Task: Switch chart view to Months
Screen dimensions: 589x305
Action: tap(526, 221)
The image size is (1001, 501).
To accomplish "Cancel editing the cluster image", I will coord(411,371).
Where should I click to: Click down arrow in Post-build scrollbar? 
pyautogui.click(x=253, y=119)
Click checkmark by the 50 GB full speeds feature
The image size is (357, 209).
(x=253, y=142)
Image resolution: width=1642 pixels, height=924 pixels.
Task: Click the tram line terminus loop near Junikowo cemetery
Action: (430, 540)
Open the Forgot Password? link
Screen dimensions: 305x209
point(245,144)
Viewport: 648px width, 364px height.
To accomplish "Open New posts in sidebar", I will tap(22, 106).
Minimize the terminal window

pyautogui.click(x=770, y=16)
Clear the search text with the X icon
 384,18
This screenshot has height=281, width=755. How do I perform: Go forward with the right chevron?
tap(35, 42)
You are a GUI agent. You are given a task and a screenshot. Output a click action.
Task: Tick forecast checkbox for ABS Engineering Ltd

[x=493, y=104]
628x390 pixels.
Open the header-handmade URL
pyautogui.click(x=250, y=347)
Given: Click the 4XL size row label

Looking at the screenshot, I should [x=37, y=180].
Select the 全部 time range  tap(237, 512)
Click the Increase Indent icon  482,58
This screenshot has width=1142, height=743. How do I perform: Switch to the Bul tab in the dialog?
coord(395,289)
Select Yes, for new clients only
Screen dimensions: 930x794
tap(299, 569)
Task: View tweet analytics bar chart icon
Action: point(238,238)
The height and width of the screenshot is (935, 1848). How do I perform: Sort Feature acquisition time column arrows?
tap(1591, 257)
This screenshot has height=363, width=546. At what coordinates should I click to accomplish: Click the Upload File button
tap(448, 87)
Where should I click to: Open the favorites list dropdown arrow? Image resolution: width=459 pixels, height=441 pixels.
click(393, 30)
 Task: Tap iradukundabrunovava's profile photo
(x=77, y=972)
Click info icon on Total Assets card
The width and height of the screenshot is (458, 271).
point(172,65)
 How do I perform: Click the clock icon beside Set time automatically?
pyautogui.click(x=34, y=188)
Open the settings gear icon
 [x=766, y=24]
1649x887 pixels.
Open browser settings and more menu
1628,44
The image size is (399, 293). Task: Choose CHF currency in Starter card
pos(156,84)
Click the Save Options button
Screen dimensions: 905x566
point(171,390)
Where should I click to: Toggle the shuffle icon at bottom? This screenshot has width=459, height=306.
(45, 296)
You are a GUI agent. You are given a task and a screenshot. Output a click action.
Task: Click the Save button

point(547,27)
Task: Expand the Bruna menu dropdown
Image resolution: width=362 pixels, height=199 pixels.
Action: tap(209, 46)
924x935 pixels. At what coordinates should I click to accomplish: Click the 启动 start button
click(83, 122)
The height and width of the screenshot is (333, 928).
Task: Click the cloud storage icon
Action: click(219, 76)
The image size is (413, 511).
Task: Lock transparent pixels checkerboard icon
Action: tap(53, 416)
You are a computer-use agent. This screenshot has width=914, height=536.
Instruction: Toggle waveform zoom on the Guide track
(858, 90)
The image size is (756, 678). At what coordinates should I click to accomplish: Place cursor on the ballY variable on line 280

▶ _Task directions_:
Each line of the data should be transcribed exactly.

▶ _Solution for this problem_:
Task: Switch chart view to Months
Screen dimensions: 589x305
Action: tap(526, 221)
The image size is (1001, 501).
To accomplish "Cancel editing the cluster image", I will coord(411,371).
Where should I click to: Click down arrow in Post-build scrollbar? 
pyautogui.click(x=253, y=119)
Click checkmark by the 50 GB full speeds feature
The image size is (357, 209).
(x=253, y=142)
Image resolution: width=1642 pixels, height=924 pixels.
Task: Click the tram line terminus loop near Junikowo cemetery
Action: (430, 540)
Open the Forgot Password? link
Screen dimensions: 305x209
point(245,144)
Viewport: 648px width, 364px height.
To accomplish "Open New posts in sidebar", I will tap(22, 106).
Minimize the terminal window

pyautogui.click(x=770, y=16)
Clear the search text with the X icon
 384,18
This screenshot has height=281, width=755. How do I perform: Go forward with the right chevron?
tap(35, 42)
You are a GUI agent. You are given a task and a screenshot. Output a click action.
Task: Tick forecast checkbox for ABS Engineering Ltd

[x=493, y=104]
628x390 pixels.
Open the header-handmade URL
pyautogui.click(x=250, y=347)
Given: Click the 4XL size row label

Looking at the screenshot, I should [x=37, y=180].
Select the 全部 time range  tap(237, 512)
Click the Increase Indent icon  482,58
This screenshot has width=1142, height=743. How do I perform: Switch to the Bul tab in the dialog?
coord(395,289)
Select Yes, for new clients only
Screen dimensions: 930x794
tap(299, 569)
Task: View tweet analytics bar chart icon
Action: point(238,238)
The height and width of the screenshot is (935, 1848). How do I perform: Sort Feature acquisition time column arrows?
tap(1591, 257)
This screenshot has height=363, width=546. At what coordinates should I click to accomplish: Click the Upload File button
tap(448, 87)
Where should I click to: Open the favorites list dropdown arrow? Image resolution: width=459 pixels, height=441 pixels.
click(393, 30)
 Task: Tap iradukundabrunovava's profile photo
(x=77, y=972)
Click info icon on Total Assets card
The width and height of the screenshot is (458, 271).
point(172,65)
 How do I perform: Click the clock icon beside Set time automatically?
pyautogui.click(x=34, y=188)
Open the settings gear icon
 [x=766, y=24]
1649x887 pixels.
Open browser settings and more menu
1628,44
The image size is (399, 293). Task: Choose CHF currency in Starter card
pos(156,84)
Click the Save Options button
Screen dimensions: 905x566
point(171,390)
Where should I click to: Toggle the shuffle icon at bottom? This screenshot has width=459, height=306.
(45, 296)
You are a GUI agent. You are given a task and a screenshot. Output a click action.
Task: Click the Save button

point(547,27)
Task: Expand the Bruna menu dropdown
Image resolution: width=362 pixels, height=199 pixels.
Action: tap(209, 46)
924x935 pixels. At what coordinates should I click to accomplish: Click the 启动 start button
click(83, 122)
The height and width of the screenshot is (333, 928).
Task: Click the cloud storage icon
Action: click(219, 76)
The image size is (413, 511).
Task: Lock transparent pixels checkerboard icon
Action: tap(53, 416)
You are a computer-use agent. This screenshot has width=914, height=536.
Instruction: Toggle waveform zoom on the Guide track
(858, 90)
The image size is (756, 678). At what coordinates should I click to accomplish: Place cursor on the ballY variable on line 280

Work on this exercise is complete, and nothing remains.